Un incident survenu en juillet à l’aéroport international de Port Harcourt (Nigeria) relance le débat sur la consommation de substances par les équipages aériens. Un Boeing 737 de la compagnie Air Peace a terminé sa course hors de la piste avec 103 passagers et membres d’équipage à bord. Heureusement, aucun blessé n’a été signalé, mais l’affaire a entraîné une enquête approfondie.
🔍 Des tests toxicologiques accablants
Le Bureau nigérian d’enquêtes sur la sécurité (NSIB) a révélé la présence d’Ethyl Glucuronide – marqueur d’une consommation récente d’alcool – chez le commandant de bord et son copilote.
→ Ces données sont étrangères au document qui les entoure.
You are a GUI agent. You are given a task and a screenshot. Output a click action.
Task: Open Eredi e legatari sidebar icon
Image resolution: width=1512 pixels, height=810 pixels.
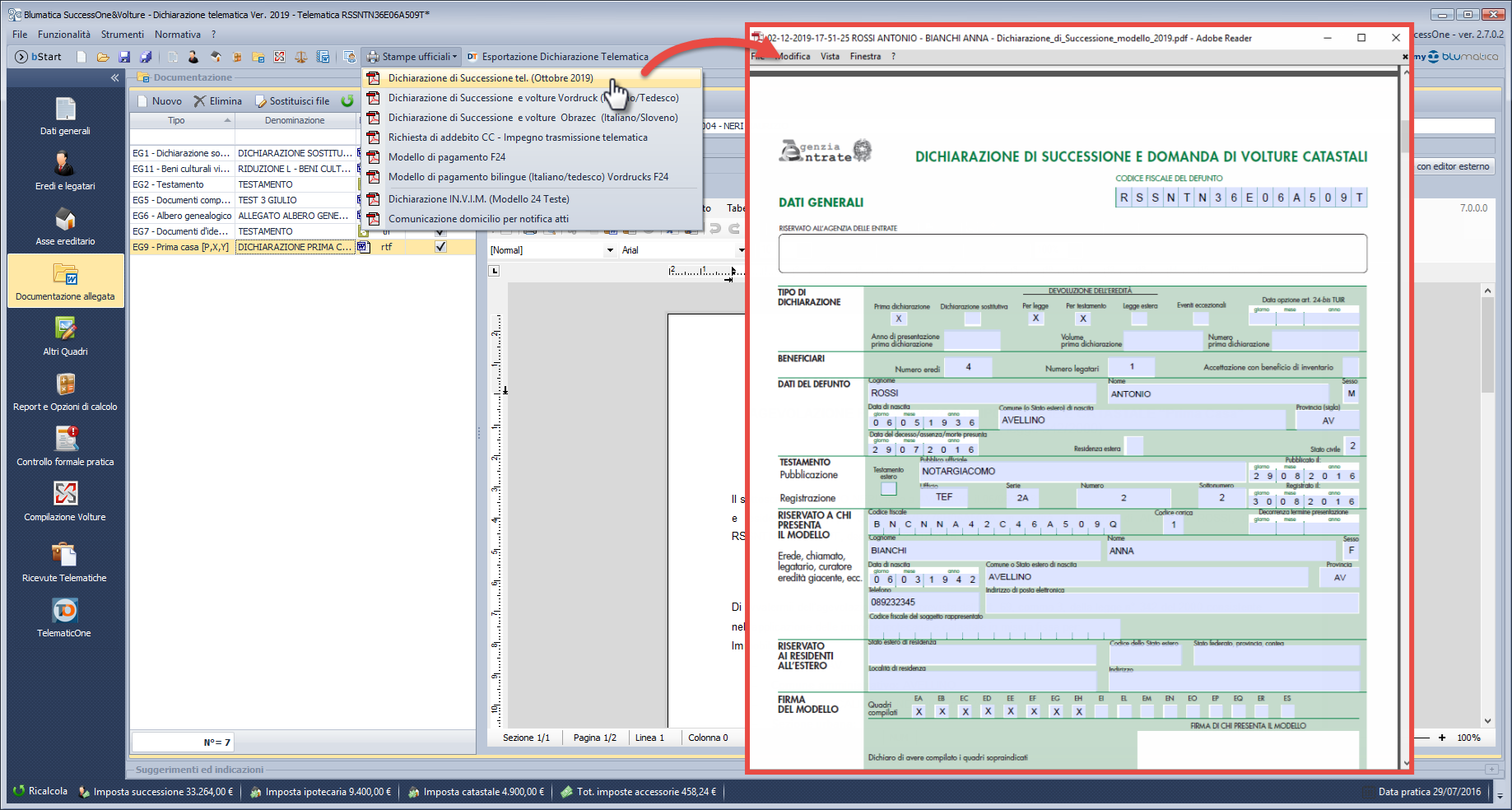click(x=65, y=171)
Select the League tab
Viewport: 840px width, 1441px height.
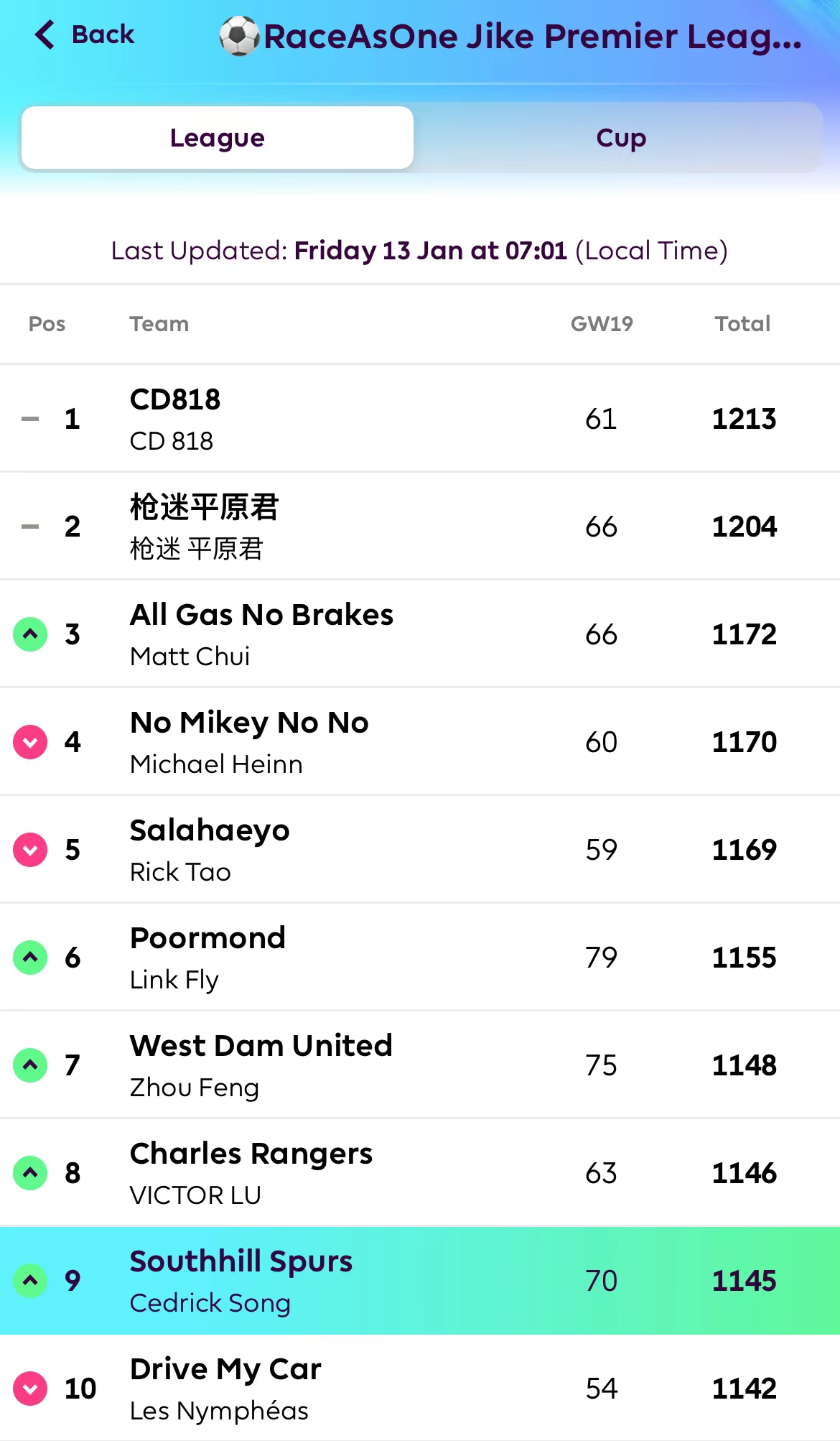pos(218,138)
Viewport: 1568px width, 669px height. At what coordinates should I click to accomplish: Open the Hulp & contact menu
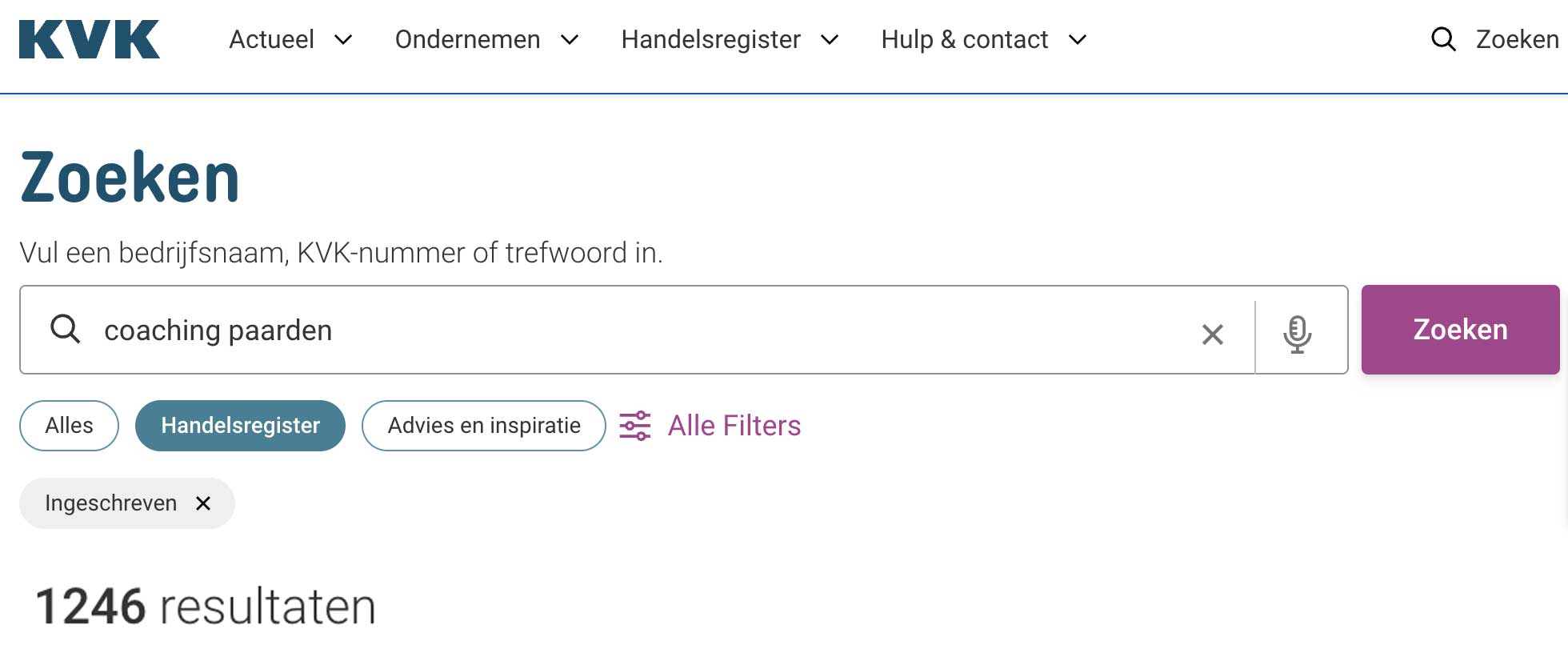coord(964,39)
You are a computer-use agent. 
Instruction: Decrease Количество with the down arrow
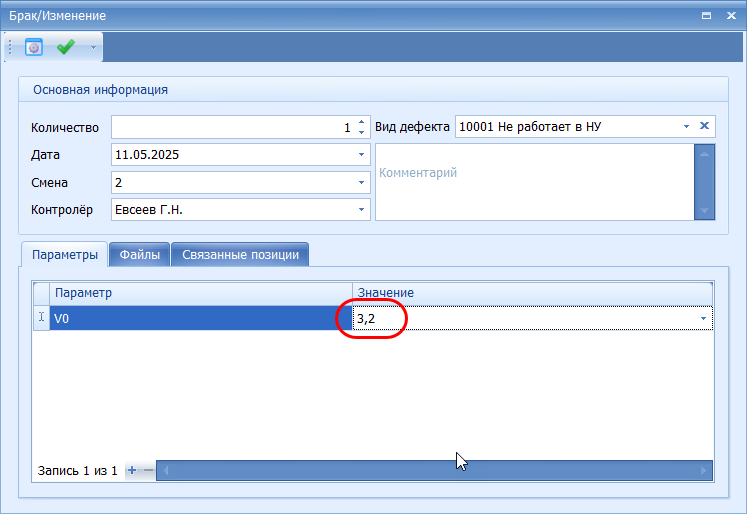[362, 132]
Par ailleurs, un membre de l’équipage cabine a été testé positif au THC, composant actif du cannabis.
Les sanctions ont toutefois été différentes :
Le commandant de bord (64 ans, plus de 18 000 heures de vol) a été licencié pour manquement grave aux règles de sécurité.
Le copilote (28 ans, 1 200 heures de vol) a, lui, été réintégré dans ses fonctions après validation de l’Autorité nigériane de l’aviation civile (NCAA).
Air Peace souligne n’avoir reçu aucune communication officielle du NSIB sur ces tests, malgré leur publication. La compagnie rappelle que le premier dépistage, réalisé moins d’une heure après l’accident, n’a pas encore été formellement confirmé.
Une problématique mondiale
Ce n’est pas une première dans l’aviation civile :
Aux États-Unis, un pilote de Southwest Airlines avait été interpellé en état d’ébriété avant un vol.
En Europe, plusieurs pilotes d’avion-cargo ont été sanctionnés après des tests positifs.
Ces cas, bien que rares, rappellent que la sécurité aérienne repose autant sur la rigueur technique que sur la vigilance et la sobriété des équipages.